» Exercise
Restate word for word the entries below, starting with the line with "Open Network & internet settings" and continuing through the line with "Task: Select the 近24小时 time range". Include both of those lines and no others.

_ _ _ _

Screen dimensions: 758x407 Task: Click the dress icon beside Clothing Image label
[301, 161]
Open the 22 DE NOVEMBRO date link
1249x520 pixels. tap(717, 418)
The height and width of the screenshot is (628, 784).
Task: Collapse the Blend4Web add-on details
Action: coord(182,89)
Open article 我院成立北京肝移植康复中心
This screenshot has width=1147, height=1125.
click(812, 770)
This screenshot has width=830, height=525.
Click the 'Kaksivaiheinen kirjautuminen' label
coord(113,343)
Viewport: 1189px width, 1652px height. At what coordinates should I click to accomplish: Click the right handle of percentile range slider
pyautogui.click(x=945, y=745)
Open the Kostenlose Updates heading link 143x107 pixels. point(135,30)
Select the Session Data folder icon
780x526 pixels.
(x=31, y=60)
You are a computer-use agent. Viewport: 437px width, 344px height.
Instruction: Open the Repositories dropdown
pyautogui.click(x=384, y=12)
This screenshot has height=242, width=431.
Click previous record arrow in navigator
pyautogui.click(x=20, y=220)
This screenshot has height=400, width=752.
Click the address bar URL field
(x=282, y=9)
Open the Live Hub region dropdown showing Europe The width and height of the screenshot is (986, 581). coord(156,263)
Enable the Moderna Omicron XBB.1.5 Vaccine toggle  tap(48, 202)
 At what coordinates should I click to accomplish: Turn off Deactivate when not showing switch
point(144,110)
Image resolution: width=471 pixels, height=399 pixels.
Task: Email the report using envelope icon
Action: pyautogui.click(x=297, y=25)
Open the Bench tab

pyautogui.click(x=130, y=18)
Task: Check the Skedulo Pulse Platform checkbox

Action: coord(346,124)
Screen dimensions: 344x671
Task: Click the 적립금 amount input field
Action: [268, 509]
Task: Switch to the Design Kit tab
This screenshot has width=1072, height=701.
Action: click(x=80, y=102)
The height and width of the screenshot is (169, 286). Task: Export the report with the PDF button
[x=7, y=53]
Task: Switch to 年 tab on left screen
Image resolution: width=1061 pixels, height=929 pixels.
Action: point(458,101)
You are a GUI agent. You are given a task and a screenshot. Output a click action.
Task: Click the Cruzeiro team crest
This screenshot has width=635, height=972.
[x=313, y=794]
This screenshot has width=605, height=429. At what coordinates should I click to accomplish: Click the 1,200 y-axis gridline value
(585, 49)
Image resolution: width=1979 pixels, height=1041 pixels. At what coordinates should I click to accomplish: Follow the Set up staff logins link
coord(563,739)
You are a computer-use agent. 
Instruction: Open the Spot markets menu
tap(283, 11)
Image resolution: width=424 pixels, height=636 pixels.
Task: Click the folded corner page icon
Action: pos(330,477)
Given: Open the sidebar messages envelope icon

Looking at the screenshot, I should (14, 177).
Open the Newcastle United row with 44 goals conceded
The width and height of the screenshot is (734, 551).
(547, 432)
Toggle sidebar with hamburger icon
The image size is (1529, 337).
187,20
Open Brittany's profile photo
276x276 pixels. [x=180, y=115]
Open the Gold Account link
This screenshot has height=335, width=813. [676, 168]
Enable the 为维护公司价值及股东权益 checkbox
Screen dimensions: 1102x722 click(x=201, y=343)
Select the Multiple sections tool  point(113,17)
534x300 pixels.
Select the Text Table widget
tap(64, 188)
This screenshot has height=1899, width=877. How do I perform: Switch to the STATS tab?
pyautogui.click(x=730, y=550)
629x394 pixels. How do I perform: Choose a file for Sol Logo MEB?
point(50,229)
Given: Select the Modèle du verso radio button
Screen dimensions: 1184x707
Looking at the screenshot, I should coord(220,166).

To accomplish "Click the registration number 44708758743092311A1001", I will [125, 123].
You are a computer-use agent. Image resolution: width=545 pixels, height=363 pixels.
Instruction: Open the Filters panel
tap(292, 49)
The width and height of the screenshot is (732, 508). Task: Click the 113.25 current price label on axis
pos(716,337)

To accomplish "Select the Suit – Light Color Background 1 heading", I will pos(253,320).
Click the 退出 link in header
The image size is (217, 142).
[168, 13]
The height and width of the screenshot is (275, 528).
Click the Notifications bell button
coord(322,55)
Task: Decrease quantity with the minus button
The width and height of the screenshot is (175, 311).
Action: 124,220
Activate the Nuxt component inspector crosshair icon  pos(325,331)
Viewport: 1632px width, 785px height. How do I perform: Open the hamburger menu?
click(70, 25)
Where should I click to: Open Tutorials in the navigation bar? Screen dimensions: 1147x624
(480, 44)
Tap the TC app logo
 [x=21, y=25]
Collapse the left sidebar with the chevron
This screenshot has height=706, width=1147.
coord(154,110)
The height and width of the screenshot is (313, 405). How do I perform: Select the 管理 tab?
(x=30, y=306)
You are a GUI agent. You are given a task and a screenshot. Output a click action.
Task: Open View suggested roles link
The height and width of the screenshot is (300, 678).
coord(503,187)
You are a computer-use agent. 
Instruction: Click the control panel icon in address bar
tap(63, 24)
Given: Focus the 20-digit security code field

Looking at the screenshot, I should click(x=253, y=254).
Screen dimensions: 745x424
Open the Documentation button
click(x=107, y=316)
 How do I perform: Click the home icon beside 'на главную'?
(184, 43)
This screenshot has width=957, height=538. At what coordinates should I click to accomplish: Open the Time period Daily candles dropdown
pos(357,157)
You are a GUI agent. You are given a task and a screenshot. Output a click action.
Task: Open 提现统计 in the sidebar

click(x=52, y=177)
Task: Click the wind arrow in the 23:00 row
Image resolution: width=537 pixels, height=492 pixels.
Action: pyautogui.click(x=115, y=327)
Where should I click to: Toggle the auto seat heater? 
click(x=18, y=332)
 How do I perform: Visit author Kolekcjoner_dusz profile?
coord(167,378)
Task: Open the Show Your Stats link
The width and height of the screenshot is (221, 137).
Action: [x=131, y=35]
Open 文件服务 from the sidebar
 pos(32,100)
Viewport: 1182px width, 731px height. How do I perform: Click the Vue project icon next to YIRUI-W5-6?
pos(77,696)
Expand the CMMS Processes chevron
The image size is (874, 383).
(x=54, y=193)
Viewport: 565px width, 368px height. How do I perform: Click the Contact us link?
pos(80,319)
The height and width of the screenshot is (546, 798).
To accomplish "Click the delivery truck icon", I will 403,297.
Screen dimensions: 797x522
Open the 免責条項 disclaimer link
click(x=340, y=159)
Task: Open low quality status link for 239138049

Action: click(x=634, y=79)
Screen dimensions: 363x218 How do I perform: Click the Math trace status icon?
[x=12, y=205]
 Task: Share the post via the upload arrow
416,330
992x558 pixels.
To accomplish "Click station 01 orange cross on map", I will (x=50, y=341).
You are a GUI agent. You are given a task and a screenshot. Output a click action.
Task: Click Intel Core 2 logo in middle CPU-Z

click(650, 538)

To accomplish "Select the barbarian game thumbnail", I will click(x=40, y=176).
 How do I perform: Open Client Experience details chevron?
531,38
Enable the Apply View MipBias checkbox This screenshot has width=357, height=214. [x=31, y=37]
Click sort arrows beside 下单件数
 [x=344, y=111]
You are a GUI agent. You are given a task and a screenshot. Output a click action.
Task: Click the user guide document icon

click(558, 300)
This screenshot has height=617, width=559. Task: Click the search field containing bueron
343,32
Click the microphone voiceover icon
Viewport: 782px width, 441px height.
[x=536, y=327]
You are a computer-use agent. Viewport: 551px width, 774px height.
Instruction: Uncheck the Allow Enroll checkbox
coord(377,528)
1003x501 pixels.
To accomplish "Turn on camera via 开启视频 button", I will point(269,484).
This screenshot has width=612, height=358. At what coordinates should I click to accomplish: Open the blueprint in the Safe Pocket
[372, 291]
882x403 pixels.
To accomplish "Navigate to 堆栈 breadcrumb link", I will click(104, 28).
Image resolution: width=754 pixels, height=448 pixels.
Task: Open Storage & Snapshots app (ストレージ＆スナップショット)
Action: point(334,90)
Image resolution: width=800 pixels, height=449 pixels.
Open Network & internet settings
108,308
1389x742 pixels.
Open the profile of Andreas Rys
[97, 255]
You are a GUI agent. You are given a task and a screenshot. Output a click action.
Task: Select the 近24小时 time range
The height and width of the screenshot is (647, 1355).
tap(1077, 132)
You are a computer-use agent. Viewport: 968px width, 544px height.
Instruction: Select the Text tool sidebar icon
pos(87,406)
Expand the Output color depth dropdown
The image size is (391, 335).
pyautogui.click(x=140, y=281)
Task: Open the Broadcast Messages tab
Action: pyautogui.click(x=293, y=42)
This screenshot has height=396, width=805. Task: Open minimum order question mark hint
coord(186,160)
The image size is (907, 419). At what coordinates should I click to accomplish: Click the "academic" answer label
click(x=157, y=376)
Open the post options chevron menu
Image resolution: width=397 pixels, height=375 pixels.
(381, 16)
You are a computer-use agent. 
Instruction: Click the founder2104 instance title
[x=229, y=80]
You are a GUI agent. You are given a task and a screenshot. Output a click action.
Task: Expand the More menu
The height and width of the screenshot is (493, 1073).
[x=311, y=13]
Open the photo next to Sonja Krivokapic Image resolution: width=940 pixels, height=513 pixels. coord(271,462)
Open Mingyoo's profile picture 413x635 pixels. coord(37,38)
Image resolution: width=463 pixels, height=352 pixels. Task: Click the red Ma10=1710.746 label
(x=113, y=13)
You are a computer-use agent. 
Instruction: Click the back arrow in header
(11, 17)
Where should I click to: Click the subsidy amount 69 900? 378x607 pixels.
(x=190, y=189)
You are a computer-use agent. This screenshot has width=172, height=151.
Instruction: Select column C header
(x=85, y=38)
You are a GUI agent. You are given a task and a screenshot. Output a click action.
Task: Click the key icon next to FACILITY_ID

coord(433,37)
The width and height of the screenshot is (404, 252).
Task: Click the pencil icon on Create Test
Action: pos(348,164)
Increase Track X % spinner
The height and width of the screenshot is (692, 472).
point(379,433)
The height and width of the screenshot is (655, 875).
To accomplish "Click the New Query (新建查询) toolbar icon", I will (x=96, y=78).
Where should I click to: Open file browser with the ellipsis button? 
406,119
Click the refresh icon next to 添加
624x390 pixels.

_ _ _ _

» Solution to the exercise
Open Network & internet settings
108,308
1389x742 pixels.
Open the profile of Andreas Rys
[97, 255]
You are a GUI agent. You are given a task and a screenshot. Output a click action.
Task: Select the 近24小时 time range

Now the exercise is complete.